Анна придвинулась ближе к ней.

- Нет, что! Мальчик еще, - другой мальчик, Митя, трех лет, может быть, так трех с половиной, - отбился от няньки, - уснула нянька, - пошел бродить по усадьбе... Куда зашел, неизвестно, кинулись искать, нет нигде... Долго искали, измучились, - вдруг несет его какой-то черный мужик: он уж за усадьбу вышел к селу, - вот какой! Я на него от страха кричать стала, ведь бог знает что думала: может быть, украл кто, может быть, в пруд, в колодец упал, а он слушал-слушал, показал пальчиком на мужика, и что же? "Вот он, говорит, черный, а добрее, чем ты, белая!". А? Каково! Клопик такой маленький, а?

- Митя? Вот поди же! - серьезно закачала головой Феодора, как будто давно знала и про Митю и про то, что он сказал, когда ему было три года.

- В церковь его к обедне взяла, - говорила Анна, - а у нас ведь около царских врат икона божьей матери новая и письмо дорогое; вот он на коленочки стал, смотрит на нее и шепчет: "Голубая, золотая, красивая, милая, хорошая..." - "Что ты шепчешь, говорю, Митя?" А он мне: "Не мешай мне, мамочка, - я молюсь". И опять: "Голубая, золотая, красивая..."

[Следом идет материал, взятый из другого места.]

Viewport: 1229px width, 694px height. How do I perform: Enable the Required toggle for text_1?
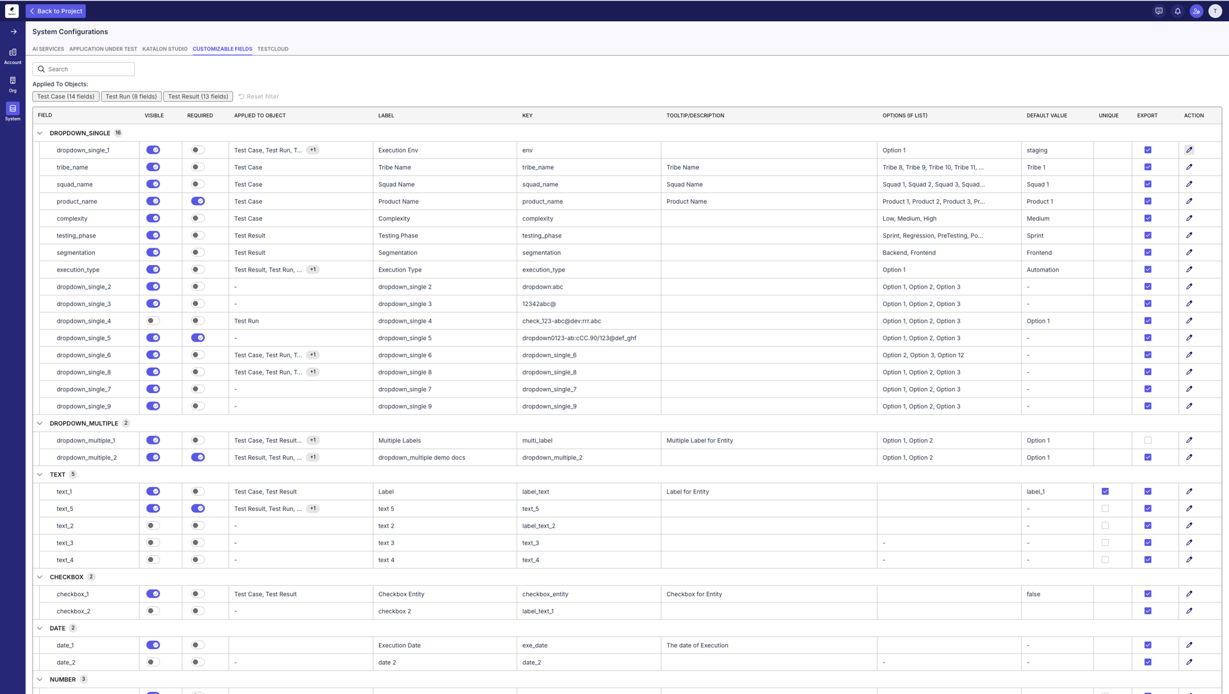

- Милый какой! - тихо отозвалась Феодора. - И как такая молитва не будет ей угодна, господи?.. - Перекрестилась, посмотрела на Анну, а на глаза проступили слезы.

И так - как-то незаметно и долго - день золотел и зеленел за окнами, а здесь, в гостиной, было странное время: не день, не вечер и не утро; дятел звонил за окнами, и иволга пела, а здесь звучали странные, сами себе неверящие и вдруг как-то внезапно поверившие слова; что-то было за окнами: сон или явь, быль или сказка, - но было ведь все это летнее: небо, и липы, и вязы, и цветы, а здесь не было ведь того, о чем говорили, но говорили об этом так, как будто оно не могло не быть. Какую-то бесконечную разноцветную шелковую нить вытягивала из себя Анна, и как живое веретено принимала эту нить Феодора. И как-то сначала трепетно и робко, а потом все уверенней и сочнее становились в устах Анны гордые слова: "Мама", "мамочка", "мама"... Кругло и тепло как-то было в гостиной от этих первых человеческих слов. И мать Феодора не пила уж наливки; она подалась вперед, кивала головой и слушала. Мост прошел между ними: то, что забыла почти, но не могла забыть Феодора, вспоминала, хотя не могла же вспомнить Анна. Но повисло уже над обеими детское: вечно нежное, вечно теплое, то тревожное, то радостное, неизвестно - умное или глупое, - для всех одно, и начало и конец жизни. И в этом детском обе слились, и тут уже не было ни сна, ни яви, ни возможности, ни чуда: ширь мерещилась, - выход какой-то в огромное из этой жизни реял и сквозил за словами.